Secondo Arturo Di Napoli, la lotta per lo scudetto 2024/2025 sarà una corsa a due tra Inter e Napoli, con i nerazzurri in leggero vantaggio per forza complessiva e continuità. Intervenuto ai microfoni di Radio Goal, in onda su Radio Kiss Kiss Napoli, l’ex calciatore – che ha indossato entrambe le maglie nel corso della sua carriera – ha fatto il punto sulla stagione in corso, escludendo di fatto l’Atalanta dalla reale competizione per il titolo.
“L’Inter è più forte e quindi favorita”, ha affermato Di Napoli, sottolineando però come anche il Napoli abbia tutte le carte in regola per giocarsela fino alla fine. La squadra allenata da Antonio Conte, secondo l’ex attaccante, dispone di una rosa competitiva e di una guida tecnica capace di imprimere carattere e mentalità vincente.
Diverso invece il discorso per l’Atalanta, protagonista di una stagione di alto livello ma ancora lontana, secondo Di Napoli, da una reale dimensione da scudetto. “Se la Dea dovesse vincere il campionato sarebbe un miracolo sportivo, perché parliamo di una società con una filosofia completamente diversa. La sconfitta con l’Inter ha confermato che la squadra bergamasca fatica nei big match”, ha dichiarato il tecnico.
L’Atalanta viene comunque riconosciuta per l’ottimo lavoro svolto, ma i limiti strutturali e l’assenza di vittorie negli scontri diretti sembrano ancora ostacoli troppo grandi per poter ambire concretamente al tricolore. Di Napoli ha inoltre lanciato una frecciata indiretta alla Juventus, che, a suo dire, avrebbe potuto rientrare nella corsa, ma ha perso un’occasione fondamentale proprio nello scontro diretto contro i bergamaschi: “Meno male che la Juve ha perso con l’Atalanta”, ha ironizzato.

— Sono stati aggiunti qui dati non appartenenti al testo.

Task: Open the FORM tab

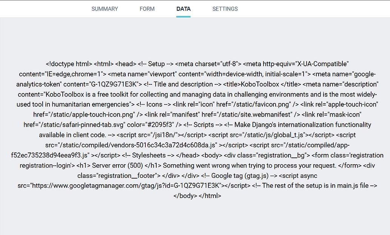Action: point(147,9)
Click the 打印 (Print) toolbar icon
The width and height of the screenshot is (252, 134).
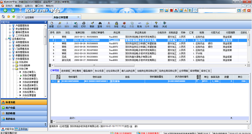(x=83, y=24)
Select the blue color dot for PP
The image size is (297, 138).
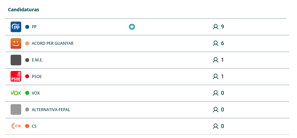27,27
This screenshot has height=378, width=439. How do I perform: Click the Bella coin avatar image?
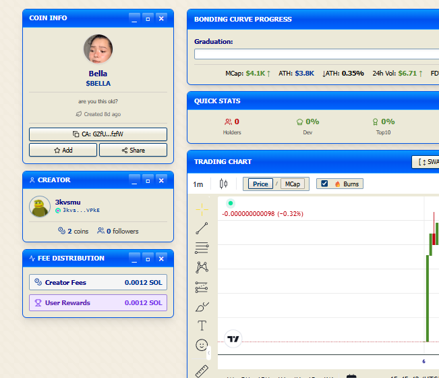coord(98,49)
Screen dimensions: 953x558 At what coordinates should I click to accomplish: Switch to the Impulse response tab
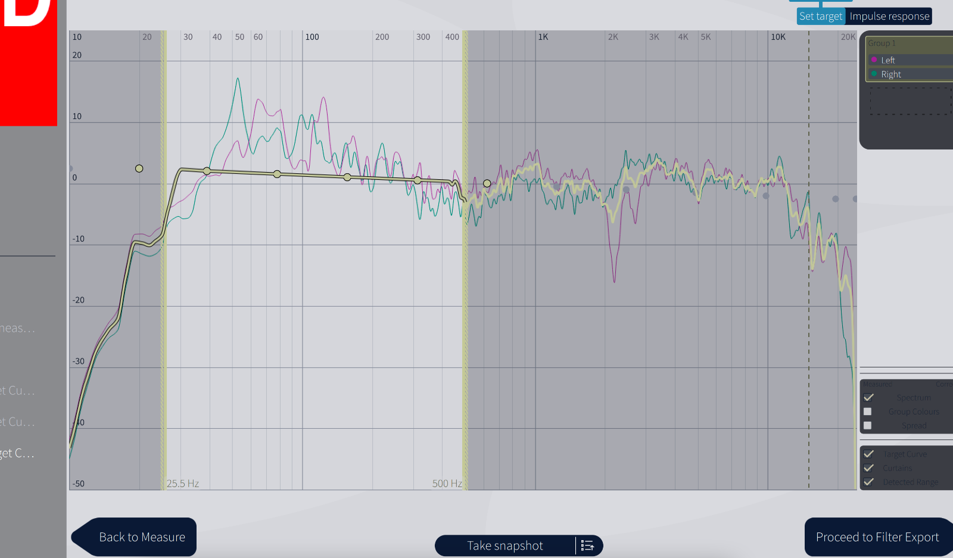point(889,17)
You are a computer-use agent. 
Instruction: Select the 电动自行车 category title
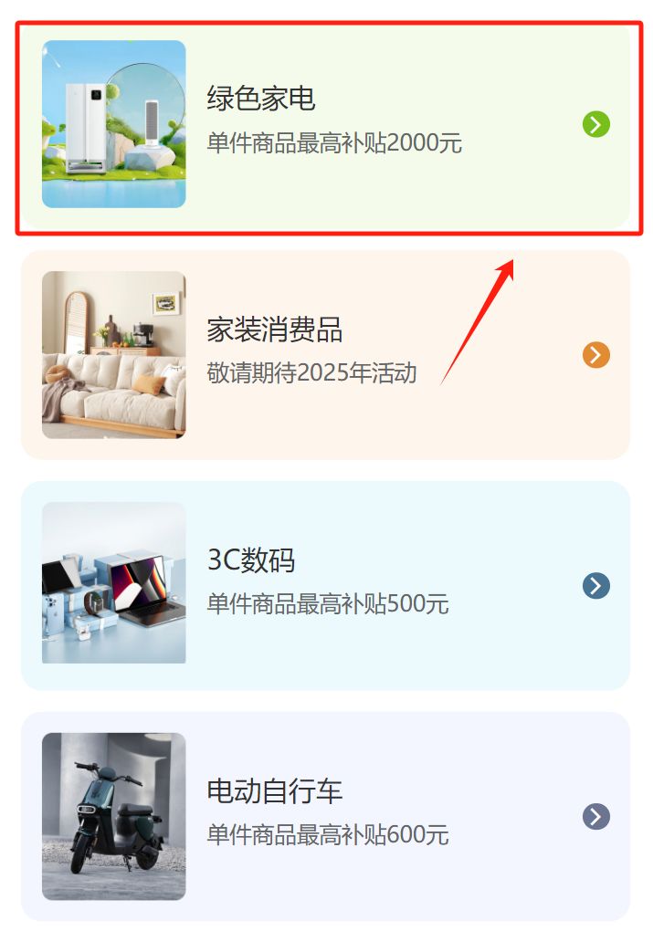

Una considerazione che prende ulteriore valore alla luce del passato dello stesso Di Napoli, cresciuto calcisticamente nell’Inter e approdato in prima squadra nella stagione 1996/97, dopo le esperienze formative in Serie C con Acireale e Gualdo. In seguito ha vestito anche la maglia del Napoli, esordendo in Serie A proprio in azzurro e collezionando 30 presenze e 5 reti tra il 1995 e il gennaio 1997, prima di un breve ritorno all’Inter.
L’attuale tecnico, che oggi guarda il calcio con occhi diversi, vede quindi nella sua ex squadra nerazzurra la candidata numero uno al titolo, ma non esclude che il Napoli possa rappresentare una minaccia concreta fino alla fine. Il futuro della corsa scudetto si giocherà sui dettagli, ma per Di Napoli le altre contendenti, Atalanta e Juventus in primis, restano un gradino sotto.